⟨
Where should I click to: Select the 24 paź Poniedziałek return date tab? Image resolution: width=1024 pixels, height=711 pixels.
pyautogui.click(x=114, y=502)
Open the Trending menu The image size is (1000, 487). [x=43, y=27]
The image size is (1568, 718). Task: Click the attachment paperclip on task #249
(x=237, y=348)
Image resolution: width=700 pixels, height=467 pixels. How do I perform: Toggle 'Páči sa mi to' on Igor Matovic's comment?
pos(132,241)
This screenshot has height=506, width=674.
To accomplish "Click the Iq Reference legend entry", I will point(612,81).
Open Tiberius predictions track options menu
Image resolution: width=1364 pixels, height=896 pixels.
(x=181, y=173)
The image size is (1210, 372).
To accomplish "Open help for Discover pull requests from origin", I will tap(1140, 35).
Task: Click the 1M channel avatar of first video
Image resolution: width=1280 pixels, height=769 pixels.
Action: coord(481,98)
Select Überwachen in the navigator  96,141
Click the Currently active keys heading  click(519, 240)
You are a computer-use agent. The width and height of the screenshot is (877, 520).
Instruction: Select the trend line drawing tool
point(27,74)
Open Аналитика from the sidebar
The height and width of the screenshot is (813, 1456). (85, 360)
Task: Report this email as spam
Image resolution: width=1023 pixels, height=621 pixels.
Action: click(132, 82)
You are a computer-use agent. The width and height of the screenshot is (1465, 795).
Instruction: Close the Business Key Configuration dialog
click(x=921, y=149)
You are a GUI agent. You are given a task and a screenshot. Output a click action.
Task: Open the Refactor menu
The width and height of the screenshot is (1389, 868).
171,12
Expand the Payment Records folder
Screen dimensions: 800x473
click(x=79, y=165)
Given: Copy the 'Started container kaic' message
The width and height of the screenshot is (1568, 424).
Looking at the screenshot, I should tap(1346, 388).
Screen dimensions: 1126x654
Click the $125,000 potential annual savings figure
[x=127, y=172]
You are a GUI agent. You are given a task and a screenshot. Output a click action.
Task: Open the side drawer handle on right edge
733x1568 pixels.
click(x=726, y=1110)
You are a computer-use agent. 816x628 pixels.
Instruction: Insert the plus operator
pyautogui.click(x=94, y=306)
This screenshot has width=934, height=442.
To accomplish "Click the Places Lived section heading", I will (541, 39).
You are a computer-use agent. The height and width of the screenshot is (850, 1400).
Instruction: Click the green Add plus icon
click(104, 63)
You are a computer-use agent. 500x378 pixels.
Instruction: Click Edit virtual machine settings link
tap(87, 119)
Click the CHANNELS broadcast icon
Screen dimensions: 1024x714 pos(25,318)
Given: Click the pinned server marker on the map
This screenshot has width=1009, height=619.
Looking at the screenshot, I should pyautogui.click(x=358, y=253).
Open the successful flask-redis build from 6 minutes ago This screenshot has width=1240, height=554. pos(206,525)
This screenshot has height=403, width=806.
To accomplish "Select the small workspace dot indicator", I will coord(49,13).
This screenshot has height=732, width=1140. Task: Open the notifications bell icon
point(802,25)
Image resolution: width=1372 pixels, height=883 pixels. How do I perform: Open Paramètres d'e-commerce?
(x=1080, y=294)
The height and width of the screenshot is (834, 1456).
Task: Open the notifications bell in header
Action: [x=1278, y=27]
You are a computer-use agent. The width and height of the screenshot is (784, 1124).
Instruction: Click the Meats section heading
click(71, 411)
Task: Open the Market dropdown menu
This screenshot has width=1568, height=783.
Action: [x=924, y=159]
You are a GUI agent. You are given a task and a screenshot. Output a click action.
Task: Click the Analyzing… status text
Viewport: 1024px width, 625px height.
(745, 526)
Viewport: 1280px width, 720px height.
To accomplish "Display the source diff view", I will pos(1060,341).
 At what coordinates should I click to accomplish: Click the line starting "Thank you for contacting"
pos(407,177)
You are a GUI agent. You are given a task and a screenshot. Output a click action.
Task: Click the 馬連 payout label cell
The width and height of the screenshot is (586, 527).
⟩
Task item — Every single record must be transcribed exactly as it stands.

Answer box —
Where should I click to: Select the 24 paź Poniedziałek return date tab? Image resolution: width=1024 pixels, height=711 pixels.
pyautogui.click(x=114, y=502)
Open the Trending menu The image size is (1000, 487). [x=43, y=27]
The image size is (1568, 718). Task: Click the attachment paperclip on task #249
(x=237, y=348)
Image resolution: width=700 pixels, height=467 pixels. How do I perform: Toggle 'Páči sa mi to' on Igor Matovic's comment?
pos(132,241)
This screenshot has height=506, width=674.
To accomplish "Click the Iq Reference legend entry", I will point(612,81).
Open Tiberius predictions track options menu
Image resolution: width=1364 pixels, height=896 pixels.
(x=181, y=173)
The image size is (1210, 372).
To accomplish "Open help for Discover pull requests from origin", I will tap(1140, 35).
Task: Click the 1M channel avatar of first video
Image resolution: width=1280 pixels, height=769 pixels.
Action: coord(481,98)
Select Überwachen in the navigator  96,141
Click the Currently active keys heading  click(519, 240)
You are a computer-use agent. The width and height of the screenshot is (877, 520).
Instruction: Select the trend line drawing tool
point(27,74)
Open Аналитика from the sidebar
The height and width of the screenshot is (813, 1456). (85, 360)
Task: Report this email as spam
Image resolution: width=1023 pixels, height=621 pixels.
Action: click(132, 82)
You are a computer-use agent. The width and height of the screenshot is (1465, 795).
Instruction: Close the Business Key Configuration dialog
click(x=921, y=149)
You are a GUI agent. You are given a task and a screenshot. Output a click action.
Task: Open the Refactor menu
The width and height of the screenshot is (1389, 868).
171,12
Expand the Payment Records folder
Screen dimensions: 800x473
click(x=79, y=165)
Given: Copy the 'Started container kaic' message
The width and height of the screenshot is (1568, 424).
Looking at the screenshot, I should tap(1346, 388).
Screen dimensions: 1126x654
Click the $125,000 potential annual savings figure
[x=127, y=172]
You are a GUI agent. You are given a task and a screenshot. Output a click action.
Task: Open the side drawer handle on right edge
733x1568 pixels.
click(x=726, y=1110)
You are a computer-use agent. 816x628 pixels.
Instruction: Insert the plus operator
pyautogui.click(x=94, y=306)
This screenshot has width=934, height=442.
To accomplish "Click the Places Lived section heading", I will (541, 39).
You are a computer-use agent. The height and width of the screenshot is (850, 1400).
Instruction: Click the green Add plus icon
click(104, 63)
You are a computer-use agent. 500x378 pixels.
Instruction: Click Edit virtual machine settings link
tap(87, 119)
Click the CHANNELS broadcast icon
Screen dimensions: 1024x714 pos(25,318)
Given: Click the pinned server marker on the map
This screenshot has width=1009, height=619.
Looking at the screenshot, I should pyautogui.click(x=358, y=253).
Open the successful flask-redis build from 6 minutes ago This screenshot has width=1240, height=554. pos(206,525)
This screenshot has height=403, width=806.
To accomplish "Select the small workspace dot indicator", I will coord(49,13).
This screenshot has height=732, width=1140. Task: Open the notifications bell icon
point(802,25)
Image resolution: width=1372 pixels, height=883 pixels. How do I perform: Open Paramètres d'e-commerce?
(x=1080, y=294)
The height and width of the screenshot is (834, 1456).
Task: Open the notifications bell in header
Action: [x=1278, y=27]
You are a computer-use agent. The width and height of the screenshot is (784, 1124).
Instruction: Click the Meats section heading
click(71, 411)
Task: Open the Market dropdown menu
This screenshot has width=1568, height=783.
Action: [x=924, y=159]
You are a GUI agent. You are given a task and a screenshot. Output a click action.
Task: Click the Analyzing… status text
Viewport: 1024px width, 625px height.
(745, 526)
Viewport: 1280px width, 720px height.
To accomplish "Display the source diff view", I will pos(1060,341).
 At what coordinates should I click to accomplish: Click the line starting "Thank you for contacting"
pos(407,177)
You are a GUI agent. You are given a task and a screenshot. Output a click action.
Task: Click the 馬連 payout label cell
The width and height of the screenshot is (586, 527).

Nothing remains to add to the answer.